Task goal - Repeat only the lines below from the one containing "The image size is (1080, 605)." through the one containing "Click the bullet beside AMD Radeon VII", inclusive, exactly as written.

Records for processing -

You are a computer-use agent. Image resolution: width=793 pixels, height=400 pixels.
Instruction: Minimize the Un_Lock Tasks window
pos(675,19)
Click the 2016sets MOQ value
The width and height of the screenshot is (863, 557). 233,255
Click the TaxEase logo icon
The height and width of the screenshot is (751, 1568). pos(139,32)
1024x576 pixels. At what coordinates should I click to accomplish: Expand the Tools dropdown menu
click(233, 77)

---

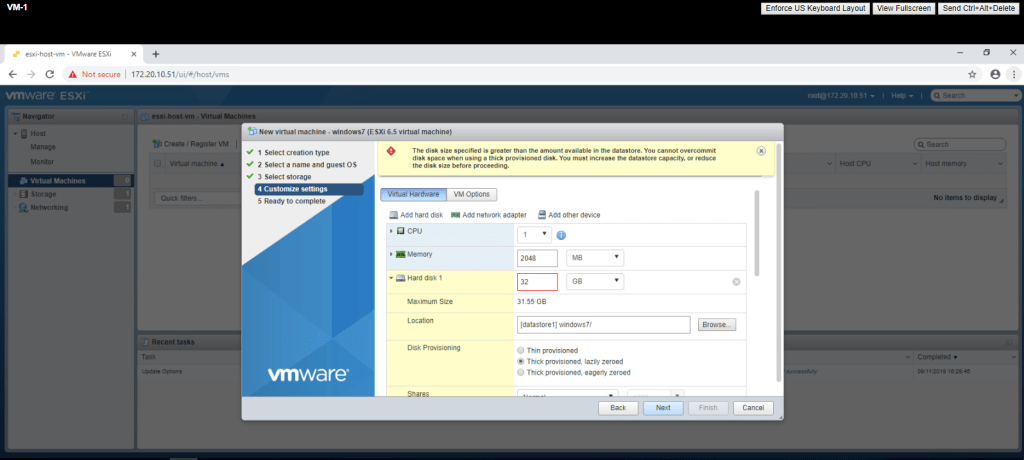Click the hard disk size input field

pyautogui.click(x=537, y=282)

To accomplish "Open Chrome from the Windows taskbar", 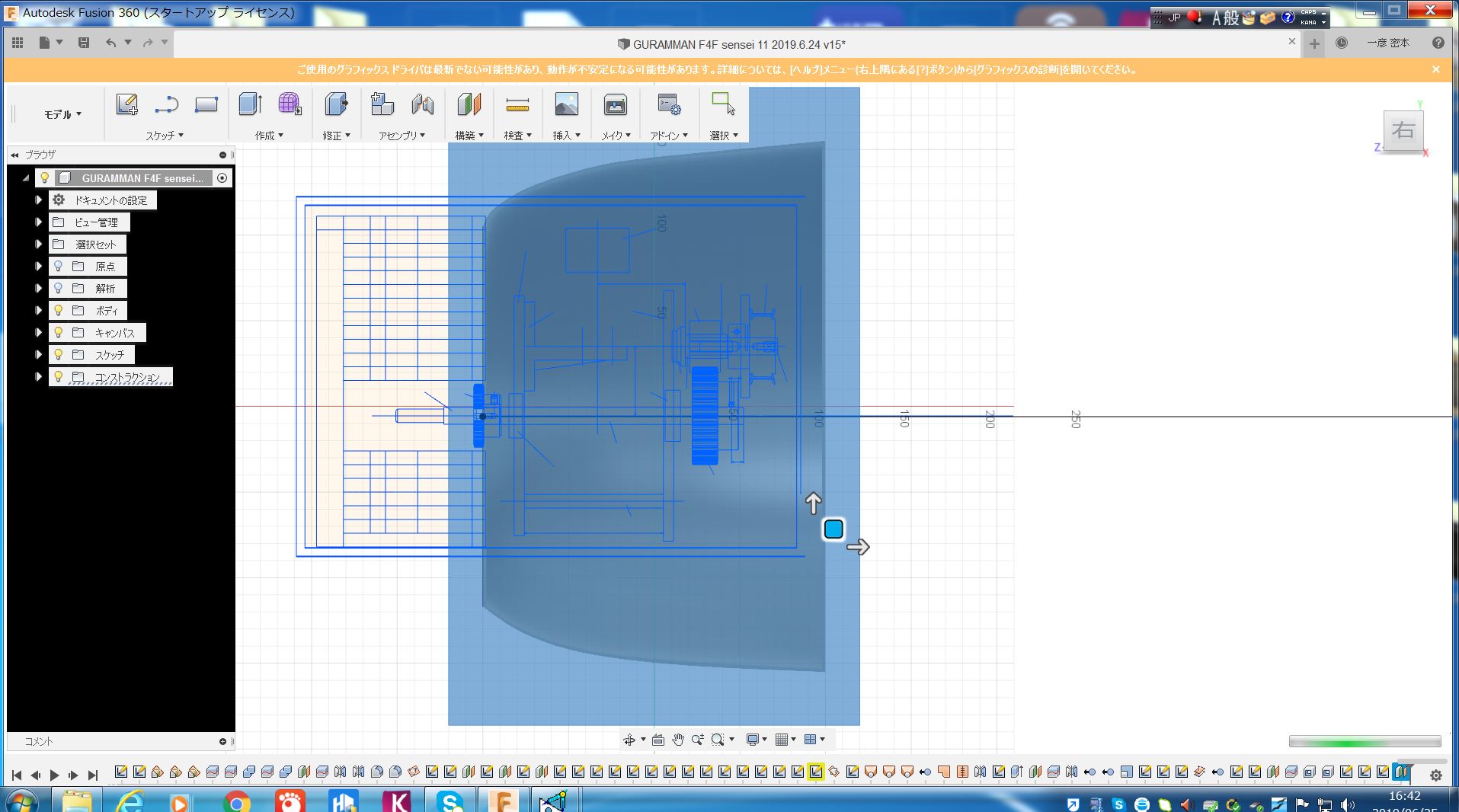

--

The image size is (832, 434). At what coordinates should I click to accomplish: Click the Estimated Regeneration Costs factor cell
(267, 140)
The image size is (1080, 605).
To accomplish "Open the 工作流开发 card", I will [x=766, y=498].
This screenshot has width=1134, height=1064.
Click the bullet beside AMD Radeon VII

Written answer -
The image size is (1080, 605).
To accomplish "Open the 工作流开发 card", I will [x=766, y=498].
This screenshot has width=1134, height=1064.
Click the bullet beside AMD Radeon VII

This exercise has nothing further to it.